▸ **Task prompt**
Which lines run from the one containing "1962x784 pixels." to the end of the listing below? Write them out exactly, both ends included, with nothing else.

▸ **Data to examine**
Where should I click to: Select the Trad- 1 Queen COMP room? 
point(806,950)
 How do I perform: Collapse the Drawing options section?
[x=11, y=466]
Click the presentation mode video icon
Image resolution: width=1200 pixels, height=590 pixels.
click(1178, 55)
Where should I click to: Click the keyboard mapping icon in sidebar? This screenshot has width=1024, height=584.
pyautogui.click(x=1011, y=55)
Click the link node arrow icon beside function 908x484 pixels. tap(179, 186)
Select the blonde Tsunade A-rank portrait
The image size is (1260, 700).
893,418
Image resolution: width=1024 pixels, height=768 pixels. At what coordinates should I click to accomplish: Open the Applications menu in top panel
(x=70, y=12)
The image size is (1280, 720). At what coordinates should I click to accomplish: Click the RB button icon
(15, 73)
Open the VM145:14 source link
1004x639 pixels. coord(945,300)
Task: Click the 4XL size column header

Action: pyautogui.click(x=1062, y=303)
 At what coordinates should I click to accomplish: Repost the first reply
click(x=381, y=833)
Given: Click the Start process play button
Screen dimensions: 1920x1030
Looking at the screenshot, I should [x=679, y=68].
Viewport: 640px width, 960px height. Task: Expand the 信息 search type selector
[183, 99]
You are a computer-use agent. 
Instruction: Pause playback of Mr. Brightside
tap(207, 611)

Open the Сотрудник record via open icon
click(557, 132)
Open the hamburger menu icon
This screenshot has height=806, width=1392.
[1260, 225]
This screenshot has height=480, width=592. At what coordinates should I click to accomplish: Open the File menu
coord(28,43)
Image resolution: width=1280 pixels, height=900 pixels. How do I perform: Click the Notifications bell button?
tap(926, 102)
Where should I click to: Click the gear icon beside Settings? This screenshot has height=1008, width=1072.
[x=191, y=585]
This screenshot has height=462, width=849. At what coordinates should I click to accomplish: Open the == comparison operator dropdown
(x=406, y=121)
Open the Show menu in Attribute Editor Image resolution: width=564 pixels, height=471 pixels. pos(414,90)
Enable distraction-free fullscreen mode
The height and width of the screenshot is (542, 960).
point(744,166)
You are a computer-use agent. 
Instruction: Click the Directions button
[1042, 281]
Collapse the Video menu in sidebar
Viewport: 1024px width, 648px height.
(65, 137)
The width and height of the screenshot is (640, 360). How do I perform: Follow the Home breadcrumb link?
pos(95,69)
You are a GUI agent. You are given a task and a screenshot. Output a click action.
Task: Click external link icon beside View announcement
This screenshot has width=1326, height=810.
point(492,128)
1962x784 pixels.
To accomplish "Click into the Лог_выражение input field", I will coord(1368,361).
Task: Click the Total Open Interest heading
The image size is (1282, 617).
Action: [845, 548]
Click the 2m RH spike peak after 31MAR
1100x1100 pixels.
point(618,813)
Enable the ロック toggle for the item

▸ **Written answer**
1962x784 pixels.
To accomplish "Click into the Лог_выражение input field", I will coord(1368,361).
Task: Click the Total Open Interest heading
The image size is (1282, 617).
Action: [845, 548]
Click the 2m RH spike peak after 31MAR
1100x1100 pixels.
point(618,813)
Enable the ロック toggle for the item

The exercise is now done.